Cabbies May Unlock Alzheimer’s Secret



Find out why researchers are studying London cab drivers’ brains to learn more about dementia.   


If you hop into one of London’s iconic black taxis, the driver won’t chart a course to your destination with GPS. That’s because every cabbie in this sprawling city since 1865 has had to pass a test called “the Knowledge.” It may be the most difficult piece of memorization on Earth. The region of the brain known as the hippocampus, which shrinks in Alzheimer’s patients, apparently increases in size for cab drivers the longer they are on the job.

Why London Cabbies Are Different

The cluster of exams that make up the Knowledge take three or even four years to finish. Cabbies must know how to navigate 26,000 streets encompassing a six-mile circle around Charing Cross, the heart of London, in order to earn full licensure and a coveted green badge. 

“London cabbies have remarkable brains,” says Hugo Spiers, lead author of the Taxi Brains study underway at University College London. He is building on research done more than 20 years ago by Irish neuroscientist Eleanor Maguire that demonstrated positive changes in taxi drivers’ brains resulting from learning the Knowledge. 
 

Train Your Brain


If you’ve decided you’d like to delve deeper into this method of brain training, you can! London driver Rob Lordon has written the book The Knowledge: Train Your Brain Like a Cabbie. Or you can check out his blog on the subject: View From the Mirror, A Cabbie’s London. 
 
“We don’t know much about how taxi drivers use their hippocampus during route planning,” says Spiers. “And how do they use other brain regions to solve the task of navigating 26,000 streets? Can we explain why they might be quick to plan out one route and take a while to think out another one? It’s something we need to know more about.”

Researchers hope that by taking MRIs of cabbies’ brains while they are asked to plot out 120 routes in their minds, they will find a way to detect dementia sooner and begin treatment earlier. In return, the cabbies get $40 and an MRI photo of their brain. If you think that’s scant reward for their efforts, you’d be right. Many have personal reasons for participating.

Meet A Participant

Cabbie Matt Newton’s father died of dementia a couple of years ago. “I know what a devastating disease it is for the person (who has it) and the family,” he says. “It was only a few hours of my time, so I was happy to help.” Newton, 44, has been a cabbie since 2016. In addition to route mapping, the cabbies are asked to play Sea Hero Quest, a video game requiring players to use complex spatial navigation. 
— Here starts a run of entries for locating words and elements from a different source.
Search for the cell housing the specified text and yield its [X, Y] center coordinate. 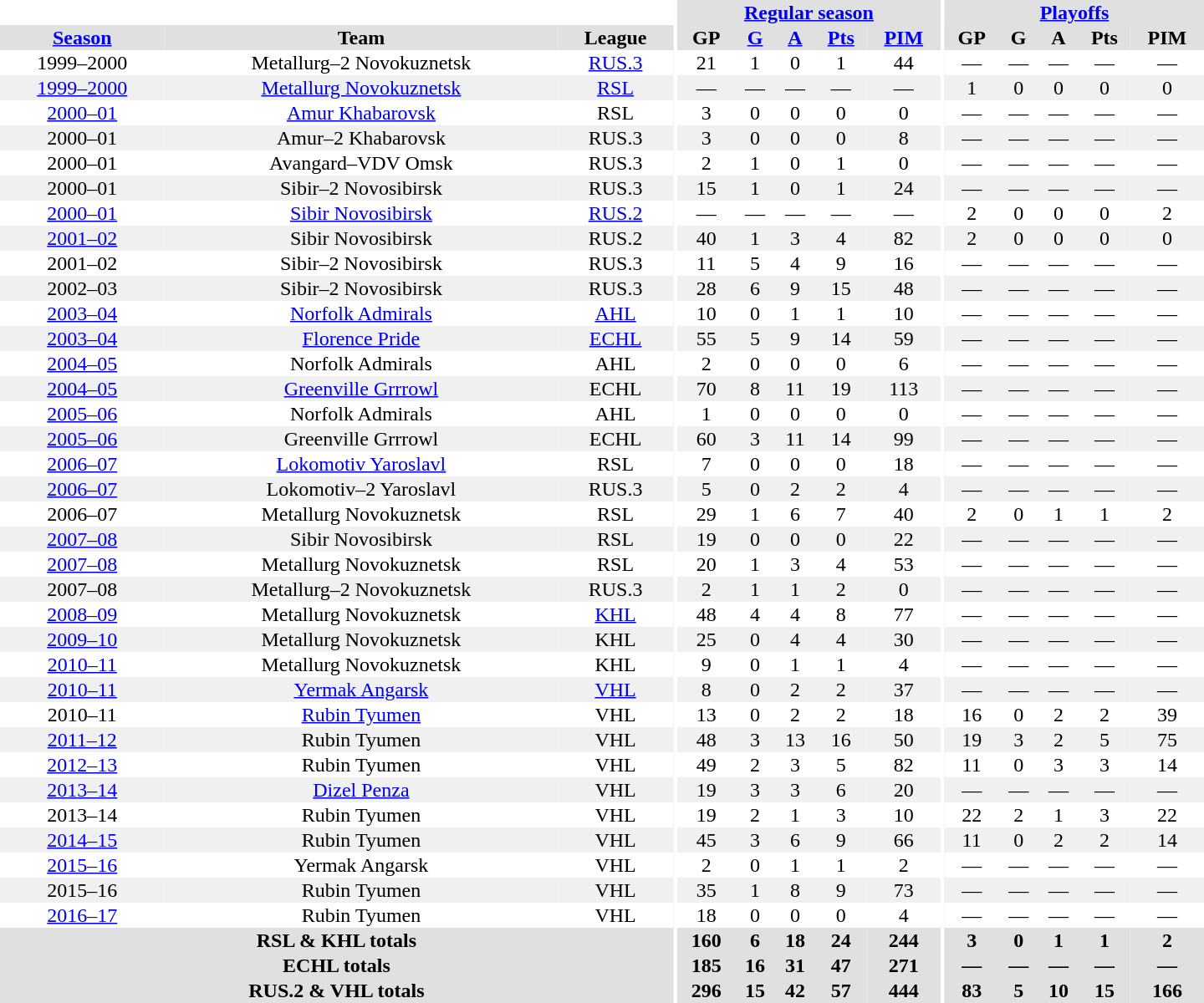
2014–15 [82, 840]
70 [706, 389]
44 [904, 63]
271 [904, 966]
444 [904, 991]
77 [904, 615]
ECHL totals [336, 966]
75 [1167, 740]
2011–12 [82, 740]
Avangard–VDV Omsk [361, 163]
99 [904, 439]
47 [841, 966]
55 [706, 339]
59 [904, 339]
39 [1167, 715]
30 [904, 640]
Amur Khabarovsk [361, 113]
50 [904, 740]
Team [361, 38]
Florence Pride [361, 339]
21 [706, 63]
244 [904, 941]
160 [706, 941]
35 [706, 890]
2012–13 [82, 765]
Season [82, 38]
83 [972, 991]
49 [706, 765]
66 [904, 840]
2016–17 [82, 916]
296 [706, 991]
Lokomotiv–2 Yaroslavl [361, 489]
RSL & KHL totals [336, 941]
2008–09 [82, 615]
31 [795, 966]
166 [1167, 991]
Amur–2 Khabarovsk [361, 138]
45 [706, 840]
53 [904, 564]
Lokomotiv Yaroslavl [361, 464]
Dizel Penza [361, 790]
2009–10 [82, 640]
73 [904, 890]
29 [706, 514]
2002–03 [82, 288]
113 [904, 389]
185 [706, 966]
Playoffs [1074, 13]
57 [841, 991]
42 [795, 991]
Regular season [809, 13]
25 [706, 640]
League [615, 38]
37 [904, 690]
60 [706, 439]
RUS.2 & VHL totals [336, 991]
28 [706, 288]
From the cell containing the given text, extract its center point as [X, Y] coordinate. 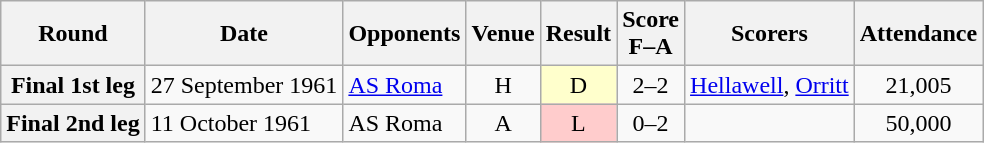
Final 2nd leg [73, 123]
Round [73, 34]
D [578, 85]
11 October 1961 [244, 123]
L [578, 123]
Scorers [770, 34]
Final 1st leg [73, 85]
Venue [503, 34]
A [503, 123]
50,000 [918, 123]
Hellawell, Orritt [770, 85]
0–2 [651, 123]
ScoreF–A [651, 34]
27 September 1961 [244, 85]
21,005 [918, 85]
H [503, 85]
Opponents [404, 34]
Result [578, 34]
2–2 [651, 85]
Attendance [918, 34]
Date [244, 34]
Identify which cell holds the provided text, then report its (x, y) central coordinate. 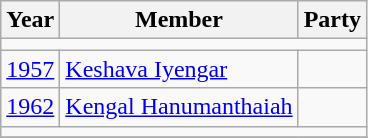
1962 (30, 107)
Party (332, 20)
1957 (30, 69)
Member (179, 20)
Kengal Hanumanthaiah (179, 107)
Keshava Iyengar (179, 69)
Year (30, 20)
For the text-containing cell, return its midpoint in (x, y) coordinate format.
“I actually enjoyed studying the Knowledge,” says Newton, “but it was extremely difficult. Most people give up. I studied 12 hours a day, seven days a week for three and a half years.” Newton was a network analyst for two decades before changing careers. He now earns between $50,000 and $100,000 a year, depending on how many hours he puts in behind the wheel.
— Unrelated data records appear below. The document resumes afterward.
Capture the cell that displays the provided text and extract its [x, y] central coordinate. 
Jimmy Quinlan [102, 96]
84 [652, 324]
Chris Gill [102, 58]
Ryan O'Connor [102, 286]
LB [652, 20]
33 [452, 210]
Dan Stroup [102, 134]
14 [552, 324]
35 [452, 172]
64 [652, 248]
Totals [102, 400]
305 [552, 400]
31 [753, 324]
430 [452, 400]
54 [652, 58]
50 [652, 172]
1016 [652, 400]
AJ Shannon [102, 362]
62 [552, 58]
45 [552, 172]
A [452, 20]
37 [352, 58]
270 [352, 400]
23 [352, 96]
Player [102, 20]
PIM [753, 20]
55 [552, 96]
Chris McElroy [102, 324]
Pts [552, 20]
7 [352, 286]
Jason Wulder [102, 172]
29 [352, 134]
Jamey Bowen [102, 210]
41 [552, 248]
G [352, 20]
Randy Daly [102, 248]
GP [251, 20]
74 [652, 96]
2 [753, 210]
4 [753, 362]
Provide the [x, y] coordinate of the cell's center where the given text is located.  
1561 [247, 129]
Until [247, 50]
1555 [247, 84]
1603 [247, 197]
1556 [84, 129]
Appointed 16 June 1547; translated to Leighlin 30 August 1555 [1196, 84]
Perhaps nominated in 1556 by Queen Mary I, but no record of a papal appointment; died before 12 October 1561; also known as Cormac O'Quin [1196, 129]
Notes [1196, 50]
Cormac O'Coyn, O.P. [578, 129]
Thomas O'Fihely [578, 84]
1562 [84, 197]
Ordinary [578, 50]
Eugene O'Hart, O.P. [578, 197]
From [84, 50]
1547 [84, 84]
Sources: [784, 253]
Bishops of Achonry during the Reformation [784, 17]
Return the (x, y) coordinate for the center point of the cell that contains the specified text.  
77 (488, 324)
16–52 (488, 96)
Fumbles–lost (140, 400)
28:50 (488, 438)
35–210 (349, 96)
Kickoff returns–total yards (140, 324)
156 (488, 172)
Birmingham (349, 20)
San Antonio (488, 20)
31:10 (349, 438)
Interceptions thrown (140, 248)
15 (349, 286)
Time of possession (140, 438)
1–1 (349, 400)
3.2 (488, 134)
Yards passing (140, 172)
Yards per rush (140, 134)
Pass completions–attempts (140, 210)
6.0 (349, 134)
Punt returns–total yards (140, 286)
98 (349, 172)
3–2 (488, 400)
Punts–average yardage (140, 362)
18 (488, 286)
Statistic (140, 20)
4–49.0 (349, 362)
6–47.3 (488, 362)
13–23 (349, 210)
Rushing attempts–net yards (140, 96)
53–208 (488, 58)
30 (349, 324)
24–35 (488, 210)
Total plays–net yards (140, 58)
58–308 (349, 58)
“I started out learning the ‘Blue Book’ — a set of 320 runs between various points in London,” he says. “I started calling up 80 of these runs every day in my head, then driving the runs on a scooter. I learned hospital runs, theater runs, football runs, and ‘no traffic light’ runs before I applied to be a taxi driver.”

After passing an initial written test, Newton progressed to the portion that would earn him the designation of “black cabbie.” He was required to pass an oral examination every 56 days, reciting the streets he’d take to cover four different routes between points in London. When he’d passed that hurdle, he was called in to the examiner’s office every 28 days, and then every 21 days, for testing.

“At each point, if you fail you go back to the previous level,” he says.

Ideal Study Subjects

London cabbies make ideal participants because there is no other professional group quite like them, especially in the field of spatial navigation,” says researcher Chris Gahnstrom. “They’re a large group of expert navigators who have all had to learn an immense amount of similar information that they are required to use on a daily basis.”

The Taxi Brains researchers are hopeful they can pinpoint the particular subregions of the hippocampus that are most altered in the brains of the 30 cabbies in the study. Results will be passed on to Alzheimer’s Research UK and preliminary findings should appear sometime in the summer of 2022.